Has Putin pushed the Russian economy to its limits?
The remarkable resurgence the Russian economy has experienced since Vladimir Putin's invasion of Ukraine is losing momentum. Where once Putin could boast about 4.3 per cent growth rates for two years in a row – thumbing his nose at Western sanctions with all the aplomb of a man who'd discovered alchemy – the numbers now tell a somewhat different story. The party, as they say, is over – and the time to crank up sanctions against Moscow has come.
For two years running, Putin's propagandists have crowed about Russia's economic vitality as proof that Western sanctions were about as effective as a chocolate teapot. The economy's steroid-fuelled growth, pumped up by hefty fiscal spending, facilitated the steepest rise in household incomes for nearly two decades. It pushed production and labour capabilities to the limit and propelled inflation into double digits, which the Central Bank tried to tame with a historically high record base rate.
One thing the Kremlin certainly won't do is introduce austerity
Now, though, the overheating Russian economy is finally starting to cool down. In the first quarter of this year, GDP growth crawled to a relatively anaemic 1.4 per cent year on year – the weakest performance in more than two years. Compared to the previous quarter, business activity between January and March contracted by 1.2 per cent, and all indicators suggest further decline lies ahead.
Even the manufacturing sector, which had been recording double-digit growth with the enthusiasm of a Soviet five-year plan, has slumped to a mere 3 per cent growth in April – its lowest ebb since March 2023 – and to 2 per cent growth year-on-year in May. This is particularly telling, since manufacturing encompasses everything from the tanks to the boots which Putin's war machine devours.
The buyer – the Russian state – hasn't stopped spending. Indeed, government expenditure remains higher than pre-invasion levels, with roughly half of the additional spending in the first quarter channelled toward military purposes. Yet warning signs in the budget are beginning to flash.
May's fiscal deficit increased by 200 billion roubles (£1.9 billion) since the start of the year, reaching 3.4 trillion roubles (£32.2 billion) – some 1.5 per cent of GDP. Amid declining global oil prices, hydrocarbon revenues – a perennial Russian crutch – have tumbled 14.4 per cent in the first five months of the year, with May alone witnessing a precipitous 35 per cent decline.
The government can finance the shortage in oil revenues through its rainy day fund, the so-called National Welfare Fund.
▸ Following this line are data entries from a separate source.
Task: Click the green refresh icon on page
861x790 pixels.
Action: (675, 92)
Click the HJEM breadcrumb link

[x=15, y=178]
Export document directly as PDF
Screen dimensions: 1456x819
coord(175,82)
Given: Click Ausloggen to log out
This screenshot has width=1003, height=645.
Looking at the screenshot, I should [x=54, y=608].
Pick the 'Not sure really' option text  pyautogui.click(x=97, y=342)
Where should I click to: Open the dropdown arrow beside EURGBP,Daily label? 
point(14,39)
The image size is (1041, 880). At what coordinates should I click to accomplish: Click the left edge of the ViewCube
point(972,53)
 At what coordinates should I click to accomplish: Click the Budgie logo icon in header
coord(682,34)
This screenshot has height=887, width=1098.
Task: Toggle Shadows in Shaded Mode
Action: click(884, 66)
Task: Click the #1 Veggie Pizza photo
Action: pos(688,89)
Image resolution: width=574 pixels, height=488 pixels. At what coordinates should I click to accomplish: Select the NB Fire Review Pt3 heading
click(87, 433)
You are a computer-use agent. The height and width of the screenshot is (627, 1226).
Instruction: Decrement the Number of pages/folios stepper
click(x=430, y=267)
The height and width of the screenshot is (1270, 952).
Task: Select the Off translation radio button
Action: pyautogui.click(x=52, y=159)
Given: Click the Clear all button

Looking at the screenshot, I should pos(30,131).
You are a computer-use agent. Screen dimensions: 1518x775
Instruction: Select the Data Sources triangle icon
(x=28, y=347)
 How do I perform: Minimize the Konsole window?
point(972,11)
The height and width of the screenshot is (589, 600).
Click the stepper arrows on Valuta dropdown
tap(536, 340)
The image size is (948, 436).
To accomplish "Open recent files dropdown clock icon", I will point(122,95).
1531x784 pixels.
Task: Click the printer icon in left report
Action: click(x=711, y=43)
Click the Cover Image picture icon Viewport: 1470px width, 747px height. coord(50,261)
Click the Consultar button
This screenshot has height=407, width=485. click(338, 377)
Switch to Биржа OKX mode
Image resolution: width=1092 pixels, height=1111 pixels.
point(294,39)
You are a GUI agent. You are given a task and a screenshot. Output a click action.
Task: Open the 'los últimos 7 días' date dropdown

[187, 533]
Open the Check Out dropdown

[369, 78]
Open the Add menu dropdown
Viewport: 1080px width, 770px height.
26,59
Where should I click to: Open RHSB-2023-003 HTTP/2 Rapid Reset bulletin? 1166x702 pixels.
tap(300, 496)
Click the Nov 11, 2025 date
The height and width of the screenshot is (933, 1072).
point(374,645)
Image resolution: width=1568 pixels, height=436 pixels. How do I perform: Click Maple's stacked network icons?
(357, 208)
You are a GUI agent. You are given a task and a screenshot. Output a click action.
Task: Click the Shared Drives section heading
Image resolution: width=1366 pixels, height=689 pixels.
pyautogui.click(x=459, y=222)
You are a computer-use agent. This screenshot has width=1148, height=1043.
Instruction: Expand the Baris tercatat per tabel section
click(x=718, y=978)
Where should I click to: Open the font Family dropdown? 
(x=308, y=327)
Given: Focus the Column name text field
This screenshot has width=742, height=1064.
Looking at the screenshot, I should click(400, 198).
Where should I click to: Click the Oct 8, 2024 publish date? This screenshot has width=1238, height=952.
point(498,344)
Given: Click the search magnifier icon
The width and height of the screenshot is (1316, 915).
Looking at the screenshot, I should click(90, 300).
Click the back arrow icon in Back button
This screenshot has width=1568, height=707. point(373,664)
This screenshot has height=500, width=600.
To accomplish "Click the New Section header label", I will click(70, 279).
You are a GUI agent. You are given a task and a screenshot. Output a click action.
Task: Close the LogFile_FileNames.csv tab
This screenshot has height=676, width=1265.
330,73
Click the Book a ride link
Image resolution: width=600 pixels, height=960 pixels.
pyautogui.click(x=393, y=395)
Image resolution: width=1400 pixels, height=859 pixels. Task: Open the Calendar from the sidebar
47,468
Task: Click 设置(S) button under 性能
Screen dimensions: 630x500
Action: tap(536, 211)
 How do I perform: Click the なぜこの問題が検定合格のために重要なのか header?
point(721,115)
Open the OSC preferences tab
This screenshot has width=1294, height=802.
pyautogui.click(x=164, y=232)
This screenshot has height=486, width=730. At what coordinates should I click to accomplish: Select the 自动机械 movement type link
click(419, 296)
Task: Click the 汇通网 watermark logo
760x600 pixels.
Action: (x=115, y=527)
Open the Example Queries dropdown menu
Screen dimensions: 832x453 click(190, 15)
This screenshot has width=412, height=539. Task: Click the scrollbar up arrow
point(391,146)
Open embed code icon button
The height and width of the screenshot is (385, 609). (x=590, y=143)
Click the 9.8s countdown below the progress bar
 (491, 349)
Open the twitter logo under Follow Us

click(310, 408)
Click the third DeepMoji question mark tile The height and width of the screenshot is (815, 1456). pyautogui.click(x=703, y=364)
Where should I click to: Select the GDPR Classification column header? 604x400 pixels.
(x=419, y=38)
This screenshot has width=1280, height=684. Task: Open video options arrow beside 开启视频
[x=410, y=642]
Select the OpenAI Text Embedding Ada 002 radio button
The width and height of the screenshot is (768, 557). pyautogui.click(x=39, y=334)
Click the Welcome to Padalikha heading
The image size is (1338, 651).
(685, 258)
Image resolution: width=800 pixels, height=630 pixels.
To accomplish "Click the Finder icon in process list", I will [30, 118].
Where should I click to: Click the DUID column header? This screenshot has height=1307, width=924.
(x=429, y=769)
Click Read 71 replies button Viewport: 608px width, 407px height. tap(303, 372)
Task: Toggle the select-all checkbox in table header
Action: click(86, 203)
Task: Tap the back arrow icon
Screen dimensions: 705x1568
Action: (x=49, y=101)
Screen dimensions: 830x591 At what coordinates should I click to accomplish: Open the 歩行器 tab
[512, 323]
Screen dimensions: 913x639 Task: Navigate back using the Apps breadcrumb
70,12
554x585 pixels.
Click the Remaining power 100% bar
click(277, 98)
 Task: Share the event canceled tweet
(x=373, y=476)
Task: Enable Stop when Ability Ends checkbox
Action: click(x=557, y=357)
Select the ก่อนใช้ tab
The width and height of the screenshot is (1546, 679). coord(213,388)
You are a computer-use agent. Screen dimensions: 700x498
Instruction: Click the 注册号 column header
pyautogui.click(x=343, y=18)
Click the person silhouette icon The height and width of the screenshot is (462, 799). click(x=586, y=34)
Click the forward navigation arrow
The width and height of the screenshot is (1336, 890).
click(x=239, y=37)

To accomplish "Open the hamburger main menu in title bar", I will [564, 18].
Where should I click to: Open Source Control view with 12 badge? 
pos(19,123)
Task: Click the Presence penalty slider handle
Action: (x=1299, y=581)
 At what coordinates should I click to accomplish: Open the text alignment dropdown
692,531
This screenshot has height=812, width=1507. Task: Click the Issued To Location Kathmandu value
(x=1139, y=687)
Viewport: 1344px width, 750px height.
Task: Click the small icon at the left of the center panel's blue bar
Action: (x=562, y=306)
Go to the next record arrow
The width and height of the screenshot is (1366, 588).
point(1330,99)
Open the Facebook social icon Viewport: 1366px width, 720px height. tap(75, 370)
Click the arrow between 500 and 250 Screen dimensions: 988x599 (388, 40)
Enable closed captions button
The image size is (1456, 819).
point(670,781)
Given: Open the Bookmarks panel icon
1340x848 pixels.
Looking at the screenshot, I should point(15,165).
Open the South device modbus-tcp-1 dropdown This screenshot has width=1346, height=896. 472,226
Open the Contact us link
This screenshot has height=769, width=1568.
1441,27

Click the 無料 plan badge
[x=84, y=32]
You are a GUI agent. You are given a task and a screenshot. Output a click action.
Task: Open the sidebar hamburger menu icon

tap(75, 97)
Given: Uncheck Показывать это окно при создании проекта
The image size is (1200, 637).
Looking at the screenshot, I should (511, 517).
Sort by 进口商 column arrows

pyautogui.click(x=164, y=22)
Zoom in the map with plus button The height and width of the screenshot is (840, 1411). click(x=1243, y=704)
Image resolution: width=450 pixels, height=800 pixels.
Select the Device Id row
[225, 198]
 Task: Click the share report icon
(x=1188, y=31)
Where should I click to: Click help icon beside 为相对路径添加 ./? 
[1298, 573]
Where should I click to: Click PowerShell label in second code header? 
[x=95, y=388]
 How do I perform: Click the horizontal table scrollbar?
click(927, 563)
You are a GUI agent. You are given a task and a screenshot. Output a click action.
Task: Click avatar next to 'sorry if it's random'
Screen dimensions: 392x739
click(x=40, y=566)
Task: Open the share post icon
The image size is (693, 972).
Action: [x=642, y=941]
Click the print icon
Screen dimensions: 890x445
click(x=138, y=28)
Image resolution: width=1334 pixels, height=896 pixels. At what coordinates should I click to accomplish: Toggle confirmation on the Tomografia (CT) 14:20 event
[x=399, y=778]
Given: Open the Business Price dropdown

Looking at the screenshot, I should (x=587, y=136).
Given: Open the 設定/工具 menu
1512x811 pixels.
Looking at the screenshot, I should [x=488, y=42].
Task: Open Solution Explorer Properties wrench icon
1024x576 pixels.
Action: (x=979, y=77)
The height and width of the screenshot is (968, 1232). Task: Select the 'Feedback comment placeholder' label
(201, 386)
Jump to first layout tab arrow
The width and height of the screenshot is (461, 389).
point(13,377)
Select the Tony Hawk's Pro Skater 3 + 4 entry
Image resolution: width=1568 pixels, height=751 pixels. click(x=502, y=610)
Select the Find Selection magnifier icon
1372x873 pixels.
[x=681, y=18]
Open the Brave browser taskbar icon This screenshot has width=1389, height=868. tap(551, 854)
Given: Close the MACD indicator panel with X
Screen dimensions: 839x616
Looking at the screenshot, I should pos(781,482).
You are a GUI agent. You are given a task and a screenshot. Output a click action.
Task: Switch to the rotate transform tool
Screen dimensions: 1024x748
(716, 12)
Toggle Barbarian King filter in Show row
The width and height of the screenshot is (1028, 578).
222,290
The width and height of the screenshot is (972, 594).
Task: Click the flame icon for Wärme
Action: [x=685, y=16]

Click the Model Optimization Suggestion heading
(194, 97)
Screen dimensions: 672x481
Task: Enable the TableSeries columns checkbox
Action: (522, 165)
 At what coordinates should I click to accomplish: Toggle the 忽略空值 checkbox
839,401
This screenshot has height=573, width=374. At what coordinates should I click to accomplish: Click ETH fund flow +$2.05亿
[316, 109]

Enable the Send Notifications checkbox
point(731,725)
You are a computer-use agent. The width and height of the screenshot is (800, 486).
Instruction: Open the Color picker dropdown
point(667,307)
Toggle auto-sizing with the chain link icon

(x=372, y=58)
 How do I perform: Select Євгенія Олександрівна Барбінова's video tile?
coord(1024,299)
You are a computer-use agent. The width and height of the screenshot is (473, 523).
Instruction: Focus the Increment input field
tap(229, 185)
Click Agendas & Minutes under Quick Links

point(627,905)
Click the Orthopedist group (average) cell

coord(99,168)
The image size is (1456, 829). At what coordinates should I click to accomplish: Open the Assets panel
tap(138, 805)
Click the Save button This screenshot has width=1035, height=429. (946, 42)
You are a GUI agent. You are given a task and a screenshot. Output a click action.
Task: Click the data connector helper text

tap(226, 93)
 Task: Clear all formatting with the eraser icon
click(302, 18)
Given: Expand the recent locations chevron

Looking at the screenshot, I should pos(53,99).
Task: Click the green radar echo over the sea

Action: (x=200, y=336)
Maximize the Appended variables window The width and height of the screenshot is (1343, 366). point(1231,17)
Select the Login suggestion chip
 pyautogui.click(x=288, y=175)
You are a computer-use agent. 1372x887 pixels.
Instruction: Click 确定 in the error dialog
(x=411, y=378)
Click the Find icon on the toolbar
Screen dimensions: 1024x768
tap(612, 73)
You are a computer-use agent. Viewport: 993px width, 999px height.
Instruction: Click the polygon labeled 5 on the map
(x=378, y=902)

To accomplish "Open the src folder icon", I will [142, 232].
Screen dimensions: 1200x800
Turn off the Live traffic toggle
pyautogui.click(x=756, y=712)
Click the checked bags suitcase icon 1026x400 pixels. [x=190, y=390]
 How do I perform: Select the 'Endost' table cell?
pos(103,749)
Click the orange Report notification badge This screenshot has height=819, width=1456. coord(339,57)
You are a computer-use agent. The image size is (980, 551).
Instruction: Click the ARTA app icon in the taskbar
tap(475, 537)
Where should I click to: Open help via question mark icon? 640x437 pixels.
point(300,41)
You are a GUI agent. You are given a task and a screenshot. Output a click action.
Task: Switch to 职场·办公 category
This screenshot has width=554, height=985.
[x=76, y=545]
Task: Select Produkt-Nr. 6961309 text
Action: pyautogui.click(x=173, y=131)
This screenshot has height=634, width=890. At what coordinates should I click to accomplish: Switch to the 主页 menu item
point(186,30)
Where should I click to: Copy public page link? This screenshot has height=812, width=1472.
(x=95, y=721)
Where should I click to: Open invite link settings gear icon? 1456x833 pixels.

This fund, designed to mitigate any decline in oil revenue, contains the cash equivalent to 1.3 per cent of GDP. This amount is set to increase by a further third in the coming months due to additional revenue from last year which has yet to be transferred.
This buffer may last a year, slightly longer, depending on oil prices and the Kremlin's continued appetite for spending. However, the danger to the fiscal balance is not limited to oil prices. With economic activity slowing, the budget will receive less tax revenue from sales and corporate profits. The government's initial budget deficit target for 2025, set at 0.5 per cent, has been revised to 1.7 per cent, still relatively low compared to that of, say, the UK. As such, to finance the deficit, the government can borrow domestically, albeit at a high interest rate.
One thing the Kremlin certainly won't do is introduce austerity. Instead of prudent belt-tightening, something far more ominous will follow: the inexorable militarisation of the Russian economy. Even if the war in Ukraine were to end tomorrow – a prospect about as likely as Putin taking up flower arranging – Russia's militarisation would continue apace. The army would need to replenish its depleted arsenal, and Moscow's economic planners have also convinced themselves that weapons manufacturing represents the golden path to prosperity.
With demand for military goods remaining robust while overall output contracts, the arithmetic is brutally simple: the defence industry's share of the economy will grow by default. Combined with Putin's apocalyptic worldview and his circle's conviction that Russia faces an existential threat, this suggests a rather grim future for anything resembling a normal economy. It's a pattern hauntingly reminiscent of the 1980s, when the Soviet Union's economic decline coincided with an inability to reduce military spending. We all know how that particular experiment ended.
This is where the effect of sanctions may become more visible. A tightening of restrictions on Russian oil and other exports would increase the cost of Russian oil sales, enabling its buyers, notably China, to negotiate a wider discount. A faster depletion of the National Welfare Fund, which is also used to smooth the volatility of the rouble, would make exchange rate swings even less predictable.
A more rigorous sanctions regime against technological imports and the banking system would increase prices, reduce productivity and dent corporate profits, thus putting more pressure on the budget and inflation. Smart moves to encourage capital outflow and brain drain would damage the labour market and investments, also pushing inflation up.
Just as in the Soviet era, it is during such times of hardship that outside economic pressure would have a more visible effect. The Russian economy is exhausting its two-year-long fever dream, built on public spending and a mortgaged future. Those with the power to engineer further sanctions against Moscow should sharpen their economic weapons and strike Putin's economy while it's weak.